I played a simple piano arpeggio in A minor, recorded it and looped it. Then I listened to its three simple notes, over and over, wondering what I could or should add to it.
I overlaid a second piano part in C major, adding a hopeful counterpoint to the plaintive A-minor arpeggio. Now I had two delicate piano loops bouncing around with each other. I wondered: Should this become a dance track? Should I add a kick drum, a bass line and high hats, and make it something a DJ could play at three a.m.? But the sadness of the A-minor arpeggio pulled against the optimism of the C-major arpeggio made me want to keep it simple. Adding drums felt almost heretical.
I turned on an old string synthesizer and played a long, slow cello part under the arpeggio. Then I added some sevenths and thirds to the cello part. My brain started tingling, telling me, This is good, keep going, Moby. I wanted to add some high string parts, almost filigreed, so I turned on another string synthesizer, took the C-major arpeggio, and played it with high violins, creating something delicate but insistent. I didn’t want to anthropomorphize the parts I’d written, but it felt like I had two piano parts that were like two excited people: the polyphonous cello parts that were like slow-moving earth or water, and the filigreed violins that were naive angels watching over everything. The light slanting through my window seemed palpably slower than it had thirty minutes earlier. I could see the dust motes floating in the fading sunlight and each dust mote seemed like its own quiet world.

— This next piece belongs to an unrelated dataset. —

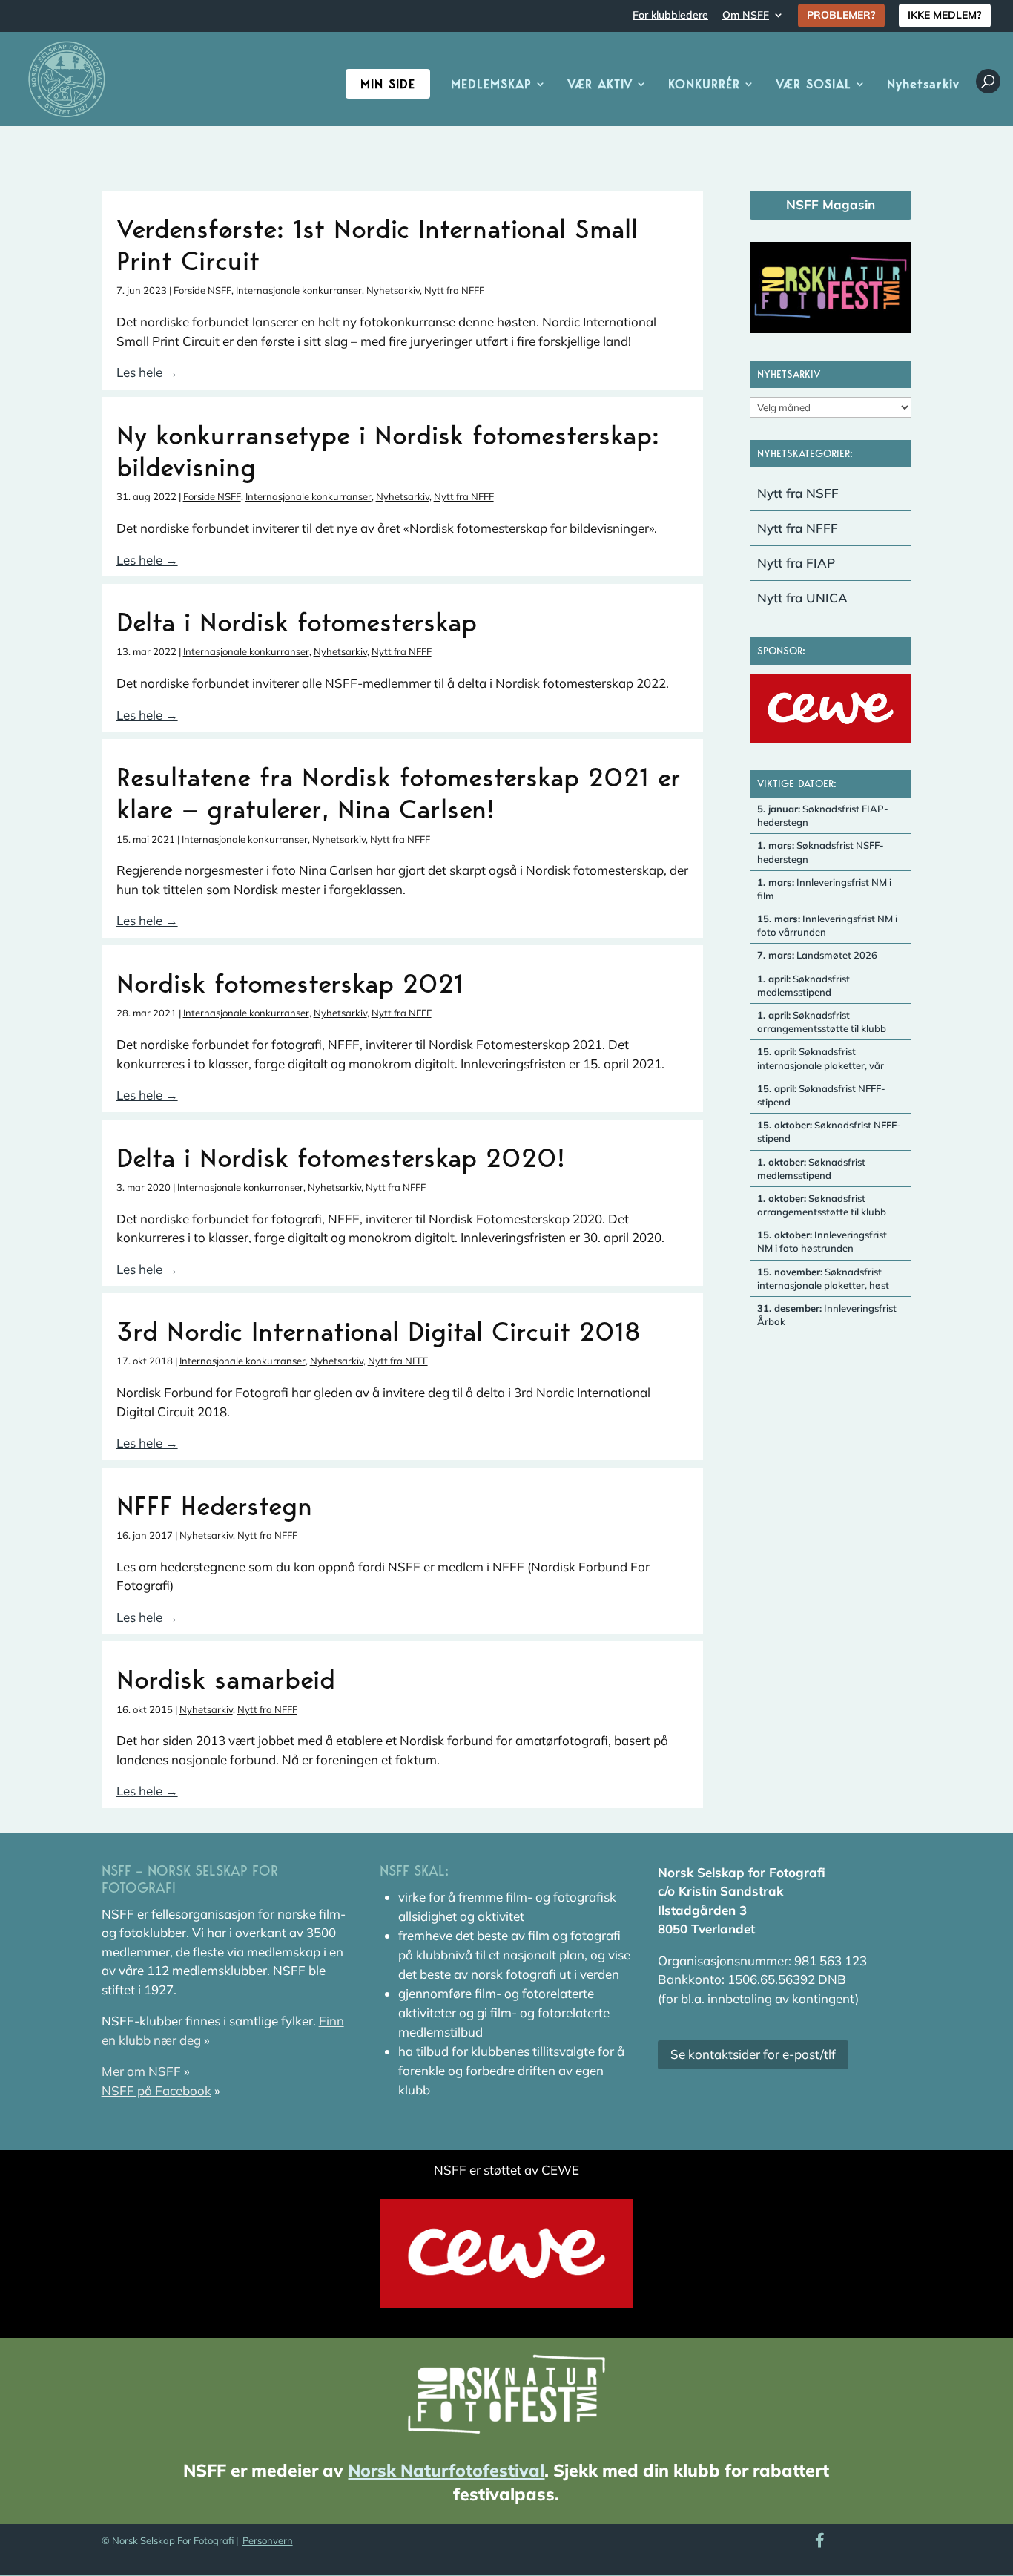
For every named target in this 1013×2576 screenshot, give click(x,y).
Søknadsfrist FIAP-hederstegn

I added some long orchestral chords, loosely following the cello parts. Then I added some more orchestral chords, filling out the areas that felt empty. It still needed drums – but not dance drums. I was sure now that I didn’t want this to be a club track. I wanted it to be orchestral. I took a bass drum, a low tom, and two crash cymbals and played them as an orchestral accent at the beginning of each measure. It was bombastic and harsh, so I added reverb to soften the drums and make them quieter.
Then I arranged the track. I let the whole piece start delicate and empty, with just the piano arpeggio. I added the orchestral elements,slowly letting the track build. In the middle I removed those elements one by one until there was just a delicate arpeggio and a plaintive, austere viola part. Then everything came back in.
While I listened to this arrangement, I thought about God moving over the face of the waters, when the Earth was new, before there was land and before anything was alive. The spirit of God, full of prescience and omniscience, seeing the emptiness and expanse of the new world, aware of all that’s there and all that’s going to follow. The life that will come, and the death that will end each life. The trillions of creatures who will come out of this ocean, all wanting to live as long and as well as possible, resisting death until the end. All the life and death and longing and heartbreak and hope.
I listened to the music, put my head on the plywood table, and cried. Then I lay down on the floor and curled up underneath the table, listening to the sound of God moving over the empty oceans, following a sun that never stops rising and setting. I couldn’t think of anything I could do to make the track better so I decided to record it as it was. I didn’t want to ruin it by overcomplicating it. I got up, found a tape, wrote “god moving over the face of the waters” on the label, put it in the tape recorder, and pressed “record”, listening and crying with my head on the plywood.